PASSAGE TO READ:
• • • • •
In his statement, Mr. Moore begins by questioning the merit of Consumerist readers’ opinions on what constitutes a “worst company.”
“This is the same poll that last year judged us as worse than companies responsible for the biggest oil spill in history,” writes Moore. He’s obviously referencing the 2011 champ BP, except BP wasn’t even in the bracket last year. In response to Moore’s statement, we’d like to take a moment to explain that our “Worst Company in America” contest exists within the context of this website, which is about consumers and their relationship to the marketplace and to businesses. Just to be clear: The point of this contest, now in its 8th year, is to enable consumers to send a message to a company that provides goods or services to them. Winning this contest means your customers are trying to tell you something. And that something is that you, out of all the companies, most deserve a plastic poop trophy."
Mr. Moore continues, “The complaints against us last year were our support of SOPA (not true), and that they didn’t like the ending to Mass Effect 3.”
Actually, our analysis of the reasons for EA’s inclusion in last year’s finale makes no mention of Mass Effect 3 or SOPA. Instead, it looks at EA’s history of buying up smaller, successful developers with the intention of milking — and arguably ruining — the intellectual properties that made these acquired companies so attractive. It also discusses EA’s exclusivity deals on popular sports games, that some say effectively sets the bar for retail prices for the rest of the gaming industry.
• • • • •
YOUR INSTRUCTIONS: Reproduce word for word the passage of the statement response that starts with "Actually, our analysis" and runs on through "the gaming industry.".

DATASET RECORDS:
• • • • •
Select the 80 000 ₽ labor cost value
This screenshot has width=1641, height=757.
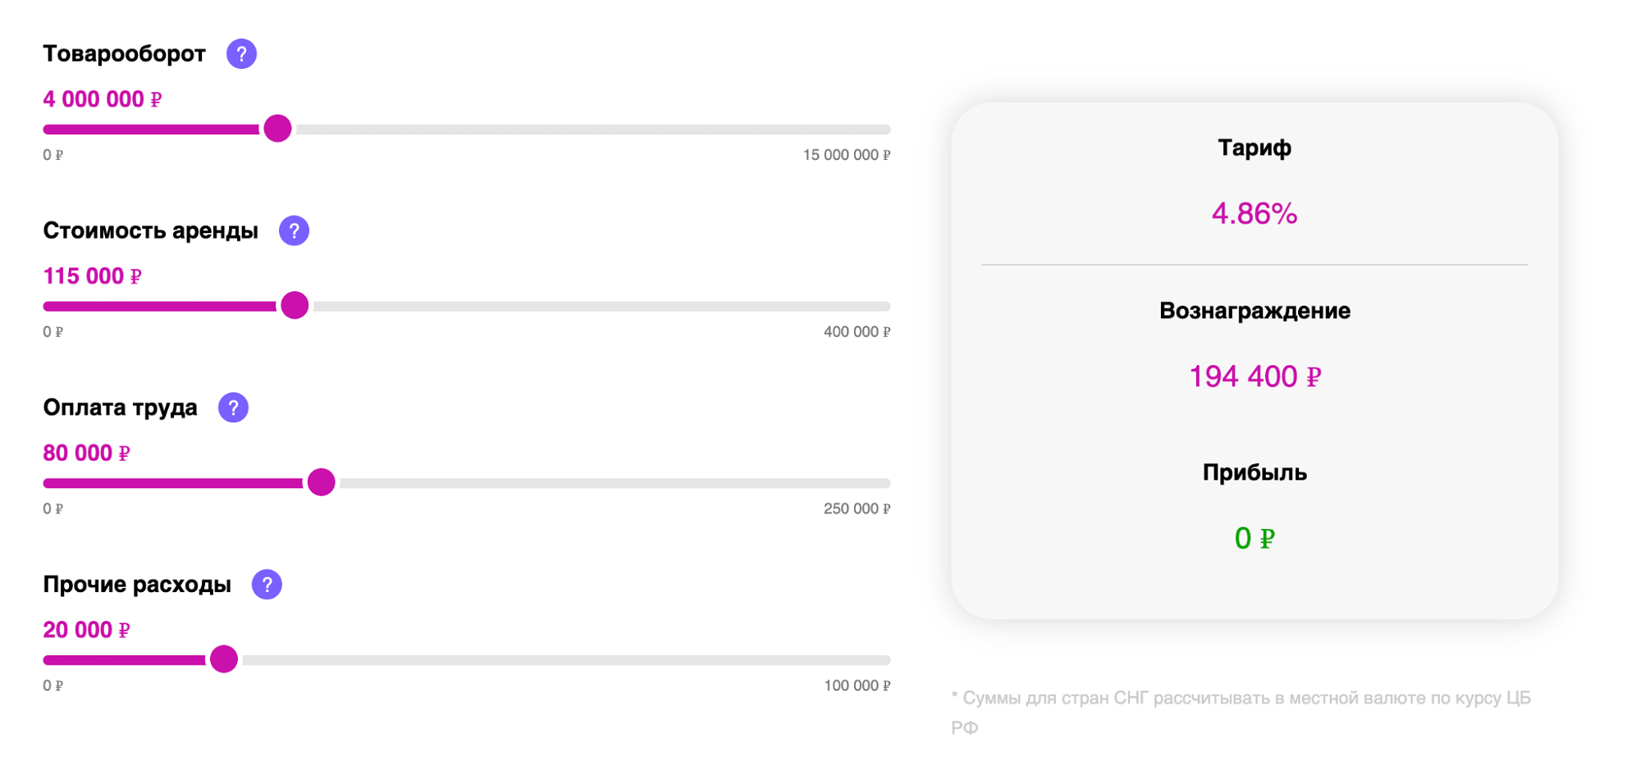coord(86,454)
• • • • •
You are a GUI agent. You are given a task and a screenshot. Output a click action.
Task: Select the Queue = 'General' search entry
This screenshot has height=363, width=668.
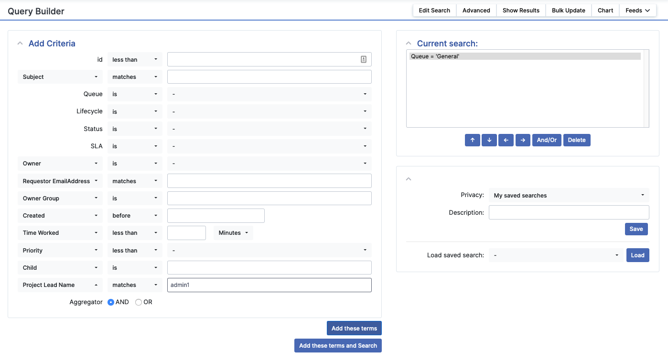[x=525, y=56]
• • • • •
WRITTEN RESPONSE:
Actually, our analysis of the reasons for EA’s inclusion in last year’s finale makes no mention of Mass Effect 3 or SOPA. Instead, it looks at EA’s history of buying up smaller, successful developers with the intention of milking — and arguably ruining — the intellectual properties that made these acquired companies so attractive. It also discusses EA’s exclusivity deals on popular sports games, that some say effectively sets the bar for retail prices for the rest of the gaming industry.